Problem >> Copy out each line of the data that includes the string "fish".

Material provided >>
● ● ● ●

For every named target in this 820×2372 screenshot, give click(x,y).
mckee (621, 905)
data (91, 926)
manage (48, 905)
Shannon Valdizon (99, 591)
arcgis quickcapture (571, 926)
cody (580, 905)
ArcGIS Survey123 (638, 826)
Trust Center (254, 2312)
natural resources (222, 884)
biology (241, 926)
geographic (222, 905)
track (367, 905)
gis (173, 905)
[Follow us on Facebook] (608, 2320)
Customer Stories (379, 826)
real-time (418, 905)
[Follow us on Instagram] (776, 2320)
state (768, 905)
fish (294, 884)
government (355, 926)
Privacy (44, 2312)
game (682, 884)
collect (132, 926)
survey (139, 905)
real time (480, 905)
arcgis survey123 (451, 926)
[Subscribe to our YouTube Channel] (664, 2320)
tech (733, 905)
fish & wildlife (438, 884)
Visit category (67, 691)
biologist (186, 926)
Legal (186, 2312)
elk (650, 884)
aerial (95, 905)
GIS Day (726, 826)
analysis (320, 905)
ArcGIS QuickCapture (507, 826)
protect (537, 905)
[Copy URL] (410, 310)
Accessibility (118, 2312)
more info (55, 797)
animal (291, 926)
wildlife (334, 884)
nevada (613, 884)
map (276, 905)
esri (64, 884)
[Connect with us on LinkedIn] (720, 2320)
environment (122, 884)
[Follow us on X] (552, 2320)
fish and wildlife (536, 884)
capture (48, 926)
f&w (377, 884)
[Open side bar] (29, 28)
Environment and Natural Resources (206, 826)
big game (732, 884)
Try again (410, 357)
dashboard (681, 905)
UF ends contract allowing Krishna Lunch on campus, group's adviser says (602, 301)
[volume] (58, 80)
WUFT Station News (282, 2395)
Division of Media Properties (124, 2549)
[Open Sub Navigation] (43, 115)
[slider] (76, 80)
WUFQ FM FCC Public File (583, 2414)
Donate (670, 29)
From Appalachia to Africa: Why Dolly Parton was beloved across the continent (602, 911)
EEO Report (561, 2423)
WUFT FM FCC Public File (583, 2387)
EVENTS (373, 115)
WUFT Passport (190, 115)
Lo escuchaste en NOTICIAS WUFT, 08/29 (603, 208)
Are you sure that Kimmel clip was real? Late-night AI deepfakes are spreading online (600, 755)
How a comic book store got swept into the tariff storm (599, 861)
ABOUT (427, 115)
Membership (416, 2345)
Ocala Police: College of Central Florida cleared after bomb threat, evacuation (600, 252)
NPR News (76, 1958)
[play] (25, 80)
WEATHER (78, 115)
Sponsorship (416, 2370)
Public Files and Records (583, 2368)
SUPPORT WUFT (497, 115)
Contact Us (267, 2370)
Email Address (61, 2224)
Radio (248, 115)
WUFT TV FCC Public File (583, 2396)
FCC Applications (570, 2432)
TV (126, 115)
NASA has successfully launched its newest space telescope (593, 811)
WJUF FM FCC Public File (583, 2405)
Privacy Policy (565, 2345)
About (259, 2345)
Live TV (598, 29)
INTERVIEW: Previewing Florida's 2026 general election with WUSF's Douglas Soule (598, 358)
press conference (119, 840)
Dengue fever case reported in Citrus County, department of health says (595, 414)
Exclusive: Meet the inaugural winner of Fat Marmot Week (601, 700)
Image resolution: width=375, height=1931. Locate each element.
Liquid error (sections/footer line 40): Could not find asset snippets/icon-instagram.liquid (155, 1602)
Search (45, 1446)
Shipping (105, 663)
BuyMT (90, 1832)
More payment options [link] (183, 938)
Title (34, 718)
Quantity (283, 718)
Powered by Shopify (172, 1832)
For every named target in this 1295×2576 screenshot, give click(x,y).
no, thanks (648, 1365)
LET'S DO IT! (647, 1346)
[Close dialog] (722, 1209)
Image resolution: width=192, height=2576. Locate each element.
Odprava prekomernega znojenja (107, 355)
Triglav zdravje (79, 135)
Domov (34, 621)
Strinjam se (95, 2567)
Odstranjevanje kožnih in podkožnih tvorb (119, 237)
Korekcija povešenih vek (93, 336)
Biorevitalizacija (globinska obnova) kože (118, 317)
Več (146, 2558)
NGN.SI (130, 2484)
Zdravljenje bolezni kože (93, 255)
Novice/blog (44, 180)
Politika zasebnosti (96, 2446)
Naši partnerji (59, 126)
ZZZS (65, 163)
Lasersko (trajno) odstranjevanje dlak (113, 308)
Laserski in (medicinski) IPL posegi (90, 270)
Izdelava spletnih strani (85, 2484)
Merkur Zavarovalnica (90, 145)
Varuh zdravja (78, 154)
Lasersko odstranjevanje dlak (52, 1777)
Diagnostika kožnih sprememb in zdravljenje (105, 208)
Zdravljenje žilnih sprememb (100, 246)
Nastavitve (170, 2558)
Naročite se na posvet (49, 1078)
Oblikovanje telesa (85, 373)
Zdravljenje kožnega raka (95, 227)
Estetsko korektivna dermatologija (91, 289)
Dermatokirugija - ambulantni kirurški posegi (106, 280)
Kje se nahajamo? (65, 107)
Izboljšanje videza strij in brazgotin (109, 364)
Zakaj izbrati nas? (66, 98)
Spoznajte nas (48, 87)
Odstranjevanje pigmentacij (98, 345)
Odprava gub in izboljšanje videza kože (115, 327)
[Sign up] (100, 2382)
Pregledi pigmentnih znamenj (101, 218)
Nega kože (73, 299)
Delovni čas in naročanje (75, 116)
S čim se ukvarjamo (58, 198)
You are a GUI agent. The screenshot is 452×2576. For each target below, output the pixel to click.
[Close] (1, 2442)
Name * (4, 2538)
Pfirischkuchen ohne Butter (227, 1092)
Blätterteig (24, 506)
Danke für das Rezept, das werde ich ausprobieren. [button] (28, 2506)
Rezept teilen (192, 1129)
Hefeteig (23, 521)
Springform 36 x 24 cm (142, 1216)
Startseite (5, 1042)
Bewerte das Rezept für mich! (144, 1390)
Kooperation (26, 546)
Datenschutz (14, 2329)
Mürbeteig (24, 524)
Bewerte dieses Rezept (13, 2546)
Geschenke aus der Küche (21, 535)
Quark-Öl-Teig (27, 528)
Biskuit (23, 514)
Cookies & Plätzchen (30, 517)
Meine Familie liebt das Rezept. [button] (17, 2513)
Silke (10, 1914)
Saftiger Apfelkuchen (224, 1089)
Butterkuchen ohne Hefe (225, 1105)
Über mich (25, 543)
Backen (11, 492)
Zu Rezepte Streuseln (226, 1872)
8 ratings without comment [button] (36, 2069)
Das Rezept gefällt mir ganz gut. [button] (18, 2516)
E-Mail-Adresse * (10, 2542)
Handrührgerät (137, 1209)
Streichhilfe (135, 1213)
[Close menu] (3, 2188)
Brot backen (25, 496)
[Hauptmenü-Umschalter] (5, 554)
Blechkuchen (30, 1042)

● ● ● ●

Task output >>
fish (294, 884)
fish & wildlife (438, 884)
fish and wildlife (536, 884)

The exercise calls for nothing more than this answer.